Vie 13.10.2006

EL PAíS  › OPINION

Angelito

› Por Sandra Russo

Yo había sido un ángel tan pero tan gordo, que se cayó de la nube en la que estaba y fue a dar con sus alas rotas (hubo que podarlas) justo encima de la cama de mis padres. Esa fue la explicación que durante mi primera infancia intentó satisfacer mi curiosidad acerca de cómo venían los niños al mundo. Una pura cuestión de obesidad angelical.

Después siguieron las confusiones. Cuando estaba en tercero o cuarto grado, Alex, que todavía hoy es mi amigo, me acompañaba todos los días a mi casa, caminando esas siete cuadras, y un día me dio un beso. Durante cierto tiempo estuve en vilo, ya que después del beso Alex me confesó que a raíz de su arrebato yo podía haber quedado embarazada.

Ese incidente fue tremendo, porque yo ya tenía una idea de mí bastante inquietante. Me tocaba, es más: un día me descubrieron con algo entre las piernas y no era cualquier cosa (ahora que lo pienso tengo que informárselo a mi actual analista): era con el Lo sé todo, que tenía un lomo importante. Me llevaron al médico, porque mis padres consideraron que esa conducta no era normal y aunque yo no había escuchado jamás hablar de masturbación y, en consecuencia, no tenía la menor idea de que me masturbaba, el solo hecho de que me hubieran llevado al médico, igual que cuando tenía fiebre o dolor de panza, me indicaba que aquellas cosquillas eran igualmente insanas.

En séptimo grado vinieron las señoritas de Johnson & Johnson a dar la argentinísima charla de educación sexual, a niñas y niños por separado, y que consistió en mostrarnos un dibujo de las trompas de Falopio y en recomendarnos que fuéramos lo más higiénicas posible cuando nos llegara la menstruación. A mí me había llegado un año y medio antes y, como nadie me había explicado nada, primero me asusté y después me enchastré, lloré, me acomplejé, en fin, aprendí que aquello era un secreto que no podía compartir con nadie.
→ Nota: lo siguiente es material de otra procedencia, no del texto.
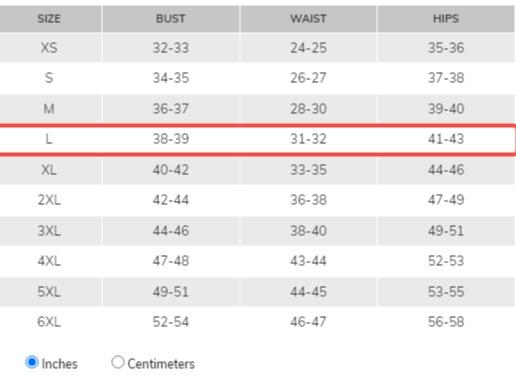Click the hips value 56-58

(446, 322)
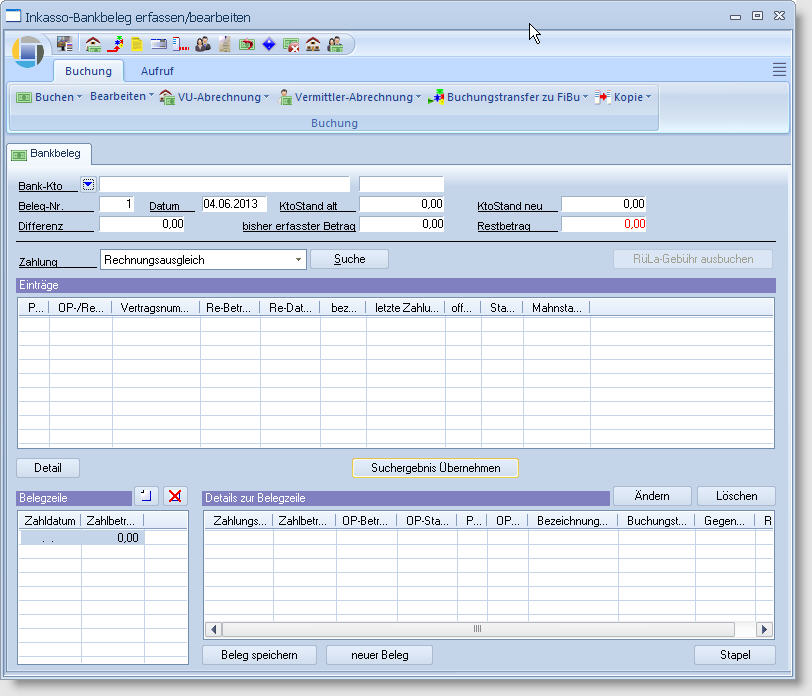Screen dimensions: 812x696
Task: Click the two-people icon beside the clipboard icon
Action: coord(203,44)

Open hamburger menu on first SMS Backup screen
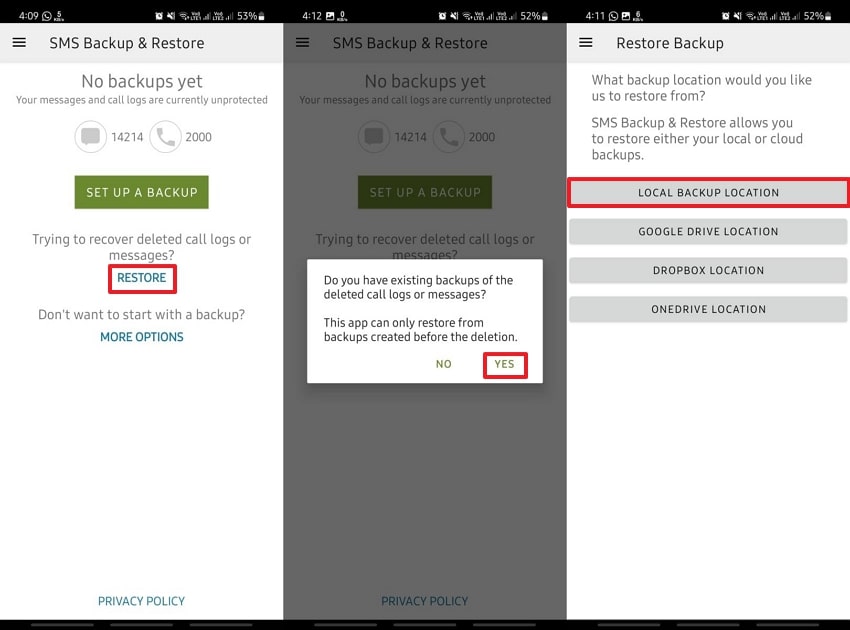pyautogui.click(x=19, y=42)
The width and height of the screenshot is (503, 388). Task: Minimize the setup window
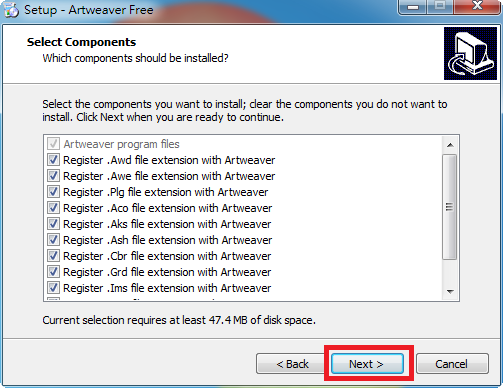tap(413, 7)
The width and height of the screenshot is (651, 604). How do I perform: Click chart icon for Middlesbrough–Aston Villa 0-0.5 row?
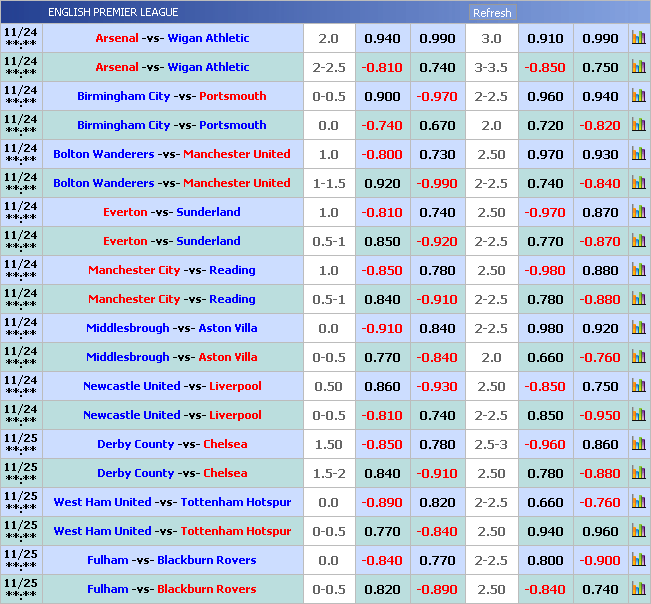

Hacia el final de la secundaria todavía nadie tenía relaciones sexuales, sólo explosivas y prolongadas franelas que una no sabía exactamente cómo frenar. Pero era una, es decir la chica, la que debía ponerles fin, como si nos gustara menos, como si no lo disfrutáramos, como sacándonos de encima al chico que pretendía “eso” de nosotras. Era común en mi grupo que los chicos tuvieran novia y al mismo tiempo relaciones sexuales con una “puta”, que en general no era puta rentada sino chica ligera, de la que se proveían merodeando otros grupos y a la que descalificaban inmundamente, a la que despreciaban porque “lo hacía”.

Bien: y resulta que después había que ser multiorgásmica y tener punto G. ¿Cómo? Remontando ese barrilete de plomo que nos habían metido en la cabeza.

No es que no hayamos recibido educación sexual, qué va. Siempre hubo educación sexual. La nuestra se basó, naturalmente, en hacernos temerle al sexo, en inculcarnos la represión como la forma digna de sobrellevar esos bajos instintos.

Nos educaron para que no gocemos. Fuimos gente joven artificialmente alterada para vivir su sexualidad inconfortablemente. Hoy tengo una hija de catorce años, y deseo para ella exactamente todo lo contrario.